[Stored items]

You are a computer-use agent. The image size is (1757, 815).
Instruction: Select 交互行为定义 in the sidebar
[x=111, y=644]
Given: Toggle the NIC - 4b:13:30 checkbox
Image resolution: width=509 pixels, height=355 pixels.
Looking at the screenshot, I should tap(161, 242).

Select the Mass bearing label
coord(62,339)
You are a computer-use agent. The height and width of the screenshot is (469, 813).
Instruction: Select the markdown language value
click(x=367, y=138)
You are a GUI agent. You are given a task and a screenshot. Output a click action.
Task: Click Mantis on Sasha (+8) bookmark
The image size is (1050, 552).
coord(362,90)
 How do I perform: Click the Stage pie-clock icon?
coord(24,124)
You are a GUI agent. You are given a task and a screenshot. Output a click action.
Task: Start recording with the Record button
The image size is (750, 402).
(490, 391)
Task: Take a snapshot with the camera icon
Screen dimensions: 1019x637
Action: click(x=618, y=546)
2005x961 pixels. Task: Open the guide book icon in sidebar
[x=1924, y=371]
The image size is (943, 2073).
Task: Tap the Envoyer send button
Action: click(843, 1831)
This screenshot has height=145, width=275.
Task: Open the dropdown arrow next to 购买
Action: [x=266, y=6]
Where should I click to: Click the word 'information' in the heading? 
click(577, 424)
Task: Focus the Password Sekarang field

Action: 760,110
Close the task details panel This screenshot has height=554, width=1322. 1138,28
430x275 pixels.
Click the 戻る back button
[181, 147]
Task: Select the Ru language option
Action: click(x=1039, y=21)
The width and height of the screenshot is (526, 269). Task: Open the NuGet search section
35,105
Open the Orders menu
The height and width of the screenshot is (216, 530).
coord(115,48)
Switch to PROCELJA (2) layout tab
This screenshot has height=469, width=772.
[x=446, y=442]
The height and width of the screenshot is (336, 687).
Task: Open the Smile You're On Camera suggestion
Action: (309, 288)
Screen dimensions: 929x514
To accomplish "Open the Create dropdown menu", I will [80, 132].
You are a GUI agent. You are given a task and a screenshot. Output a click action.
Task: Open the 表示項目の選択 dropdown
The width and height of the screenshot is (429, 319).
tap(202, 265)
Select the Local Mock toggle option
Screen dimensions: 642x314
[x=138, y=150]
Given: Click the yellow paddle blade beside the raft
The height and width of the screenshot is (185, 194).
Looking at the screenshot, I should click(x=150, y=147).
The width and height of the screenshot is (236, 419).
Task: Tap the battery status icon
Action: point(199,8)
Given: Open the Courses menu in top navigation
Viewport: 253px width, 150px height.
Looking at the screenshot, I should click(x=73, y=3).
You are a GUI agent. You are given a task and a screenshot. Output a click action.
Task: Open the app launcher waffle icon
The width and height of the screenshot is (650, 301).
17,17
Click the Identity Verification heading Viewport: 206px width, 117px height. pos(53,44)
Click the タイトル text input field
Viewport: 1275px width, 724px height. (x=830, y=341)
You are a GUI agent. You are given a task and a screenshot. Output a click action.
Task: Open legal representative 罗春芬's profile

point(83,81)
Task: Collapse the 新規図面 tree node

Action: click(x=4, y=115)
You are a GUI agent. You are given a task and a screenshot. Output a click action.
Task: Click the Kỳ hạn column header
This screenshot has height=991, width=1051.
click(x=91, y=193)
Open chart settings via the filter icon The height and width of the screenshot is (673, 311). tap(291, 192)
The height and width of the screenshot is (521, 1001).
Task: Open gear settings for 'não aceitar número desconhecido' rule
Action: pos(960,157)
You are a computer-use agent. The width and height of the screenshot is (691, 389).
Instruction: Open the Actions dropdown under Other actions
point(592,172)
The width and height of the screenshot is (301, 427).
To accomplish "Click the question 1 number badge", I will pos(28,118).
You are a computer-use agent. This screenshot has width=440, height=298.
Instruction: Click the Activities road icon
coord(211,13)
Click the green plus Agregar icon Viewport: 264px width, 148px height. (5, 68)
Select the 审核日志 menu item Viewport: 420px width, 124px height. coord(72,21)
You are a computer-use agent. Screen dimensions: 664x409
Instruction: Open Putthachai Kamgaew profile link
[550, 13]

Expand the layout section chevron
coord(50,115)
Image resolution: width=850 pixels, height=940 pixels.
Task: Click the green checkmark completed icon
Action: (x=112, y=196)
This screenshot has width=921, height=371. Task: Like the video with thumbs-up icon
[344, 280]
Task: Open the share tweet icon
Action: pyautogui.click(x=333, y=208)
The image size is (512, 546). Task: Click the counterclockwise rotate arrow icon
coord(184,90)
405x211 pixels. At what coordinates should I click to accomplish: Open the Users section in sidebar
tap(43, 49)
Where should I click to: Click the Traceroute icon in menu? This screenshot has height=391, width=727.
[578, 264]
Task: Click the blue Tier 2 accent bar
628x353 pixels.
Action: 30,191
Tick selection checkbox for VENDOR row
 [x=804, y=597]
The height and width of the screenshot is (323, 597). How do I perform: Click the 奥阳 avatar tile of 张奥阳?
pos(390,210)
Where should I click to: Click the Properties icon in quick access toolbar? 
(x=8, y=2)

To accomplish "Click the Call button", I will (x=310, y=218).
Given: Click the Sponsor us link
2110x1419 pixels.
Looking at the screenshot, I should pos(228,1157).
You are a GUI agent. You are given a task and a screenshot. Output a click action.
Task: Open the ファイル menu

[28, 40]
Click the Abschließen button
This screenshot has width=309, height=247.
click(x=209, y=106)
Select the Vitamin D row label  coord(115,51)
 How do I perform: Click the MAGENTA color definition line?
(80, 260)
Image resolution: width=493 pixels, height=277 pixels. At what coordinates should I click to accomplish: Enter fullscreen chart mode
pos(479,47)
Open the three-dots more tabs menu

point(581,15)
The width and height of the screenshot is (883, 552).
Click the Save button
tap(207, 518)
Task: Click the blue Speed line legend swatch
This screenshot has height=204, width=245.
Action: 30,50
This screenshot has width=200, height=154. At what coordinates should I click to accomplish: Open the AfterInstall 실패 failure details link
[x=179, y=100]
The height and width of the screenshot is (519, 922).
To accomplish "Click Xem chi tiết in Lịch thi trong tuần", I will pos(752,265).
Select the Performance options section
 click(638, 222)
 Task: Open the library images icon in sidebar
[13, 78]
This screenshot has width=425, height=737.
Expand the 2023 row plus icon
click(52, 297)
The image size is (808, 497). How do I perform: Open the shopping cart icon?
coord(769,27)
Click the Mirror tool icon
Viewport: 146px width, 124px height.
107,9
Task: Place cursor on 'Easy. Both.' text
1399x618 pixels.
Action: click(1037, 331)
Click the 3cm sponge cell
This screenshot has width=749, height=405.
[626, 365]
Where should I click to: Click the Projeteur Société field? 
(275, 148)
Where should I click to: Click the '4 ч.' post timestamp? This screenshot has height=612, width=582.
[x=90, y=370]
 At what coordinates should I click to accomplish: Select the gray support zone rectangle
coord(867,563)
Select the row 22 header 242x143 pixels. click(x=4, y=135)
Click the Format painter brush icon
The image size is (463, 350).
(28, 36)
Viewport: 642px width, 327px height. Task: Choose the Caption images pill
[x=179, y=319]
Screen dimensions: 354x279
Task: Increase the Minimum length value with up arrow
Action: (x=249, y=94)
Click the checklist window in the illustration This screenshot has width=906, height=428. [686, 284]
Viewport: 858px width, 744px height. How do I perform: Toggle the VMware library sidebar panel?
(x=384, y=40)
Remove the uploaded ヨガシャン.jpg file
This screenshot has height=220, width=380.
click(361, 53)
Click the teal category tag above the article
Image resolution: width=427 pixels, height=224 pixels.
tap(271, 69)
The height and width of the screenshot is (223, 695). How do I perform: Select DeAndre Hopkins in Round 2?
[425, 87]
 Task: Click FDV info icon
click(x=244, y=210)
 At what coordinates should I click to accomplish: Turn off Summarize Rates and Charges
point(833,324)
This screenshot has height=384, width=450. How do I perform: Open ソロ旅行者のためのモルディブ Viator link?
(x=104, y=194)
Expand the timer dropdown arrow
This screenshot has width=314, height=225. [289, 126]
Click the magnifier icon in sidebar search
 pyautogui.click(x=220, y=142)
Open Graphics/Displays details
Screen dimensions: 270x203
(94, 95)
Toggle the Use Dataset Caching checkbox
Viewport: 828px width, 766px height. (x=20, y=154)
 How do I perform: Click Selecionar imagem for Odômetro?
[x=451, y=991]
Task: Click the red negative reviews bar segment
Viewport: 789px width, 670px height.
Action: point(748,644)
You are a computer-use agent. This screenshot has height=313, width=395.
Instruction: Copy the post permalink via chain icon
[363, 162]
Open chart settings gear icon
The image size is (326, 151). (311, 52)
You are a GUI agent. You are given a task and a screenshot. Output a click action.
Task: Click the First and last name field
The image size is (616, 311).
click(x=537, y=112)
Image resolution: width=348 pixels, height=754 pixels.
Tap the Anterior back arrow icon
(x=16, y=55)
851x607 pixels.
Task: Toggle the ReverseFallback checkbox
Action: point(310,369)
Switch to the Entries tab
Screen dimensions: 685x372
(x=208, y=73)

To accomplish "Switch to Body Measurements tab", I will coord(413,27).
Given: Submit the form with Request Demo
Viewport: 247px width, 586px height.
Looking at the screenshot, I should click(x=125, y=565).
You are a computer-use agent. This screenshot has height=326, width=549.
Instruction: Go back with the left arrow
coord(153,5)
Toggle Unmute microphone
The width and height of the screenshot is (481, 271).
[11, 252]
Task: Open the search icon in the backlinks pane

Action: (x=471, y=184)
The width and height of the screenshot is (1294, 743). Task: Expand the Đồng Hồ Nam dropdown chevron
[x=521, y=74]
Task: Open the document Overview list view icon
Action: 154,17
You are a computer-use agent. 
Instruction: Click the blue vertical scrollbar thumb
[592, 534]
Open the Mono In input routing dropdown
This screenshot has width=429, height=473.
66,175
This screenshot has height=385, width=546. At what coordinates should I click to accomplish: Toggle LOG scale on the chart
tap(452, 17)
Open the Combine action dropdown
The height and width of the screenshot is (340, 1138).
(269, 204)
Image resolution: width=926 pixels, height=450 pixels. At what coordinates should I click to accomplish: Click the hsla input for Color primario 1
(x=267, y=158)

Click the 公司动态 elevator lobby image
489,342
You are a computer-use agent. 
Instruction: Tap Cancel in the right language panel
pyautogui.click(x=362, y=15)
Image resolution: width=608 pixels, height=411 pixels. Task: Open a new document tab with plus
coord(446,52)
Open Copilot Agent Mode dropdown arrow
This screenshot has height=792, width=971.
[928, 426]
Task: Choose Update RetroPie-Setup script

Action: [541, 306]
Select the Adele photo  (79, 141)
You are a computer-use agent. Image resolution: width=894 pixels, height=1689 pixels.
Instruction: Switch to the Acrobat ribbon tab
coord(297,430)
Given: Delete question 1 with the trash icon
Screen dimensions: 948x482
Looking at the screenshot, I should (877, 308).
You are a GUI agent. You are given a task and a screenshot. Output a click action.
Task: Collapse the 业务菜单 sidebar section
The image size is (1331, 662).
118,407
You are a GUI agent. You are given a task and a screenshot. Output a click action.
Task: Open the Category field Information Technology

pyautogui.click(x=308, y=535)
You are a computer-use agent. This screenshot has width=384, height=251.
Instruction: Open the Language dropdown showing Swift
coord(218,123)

* YOUR OBJECTIVE
Retype the portion of the data above that starts on the line with "Select the Mass bearing label" and finishes on the line with "Switch to PROCELJA (2) layout tab", including both of those lines.

* PROBLEM SOLUTION
Select the Mass bearing label
coord(62,339)
You are a computer-use agent. The height and width of the screenshot is (469, 813).
Instruction: Select the markdown language value
click(x=367, y=138)
You are a GUI agent. You are given a task and a screenshot. Output a click action.
Task: Click Mantis on Sasha (+8) bookmark
The image size is (1050, 552).
coord(362,90)
 How do I perform: Click the Stage pie-clock icon?
coord(24,124)
You are a GUI agent. You are given a task and a screenshot. Output a click action.
Task: Start recording with the Record button
The image size is (750, 402).
(490, 391)
Task: Take a snapshot with the camera icon
Screen dimensions: 1019x637
Action: click(x=618, y=546)
2005x961 pixels. Task: Open the guide book icon in sidebar
[x=1924, y=371]
The image size is (943, 2073).
Task: Tap the Envoyer send button
Action: click(843, 1831)
This screenshot has height=145, width=275.
Task: Open the dropdown arrow next to 购买
Action: [x=266, y=6]
Where should I click to: Click the word 'information' in the heading? 
click(577, 424)
Task: Focus the Password Sekarang field

Action: 760,110
Close the task details panel This screenshot has height=554, width=1322. 1138,28
430x275 pixels.
Click the 戻る back button
[181, 147]
Task: Select the Ru language option
Action: click(x=1039, y=21)
The width and height of the screenshot is (526, 269). Task: Open the NuGet search section
35,105
Open the Orders menu
The height and width of the screenshot is (216, 530).
coord(115,48)
Switch to PROCELJA (2) layout tab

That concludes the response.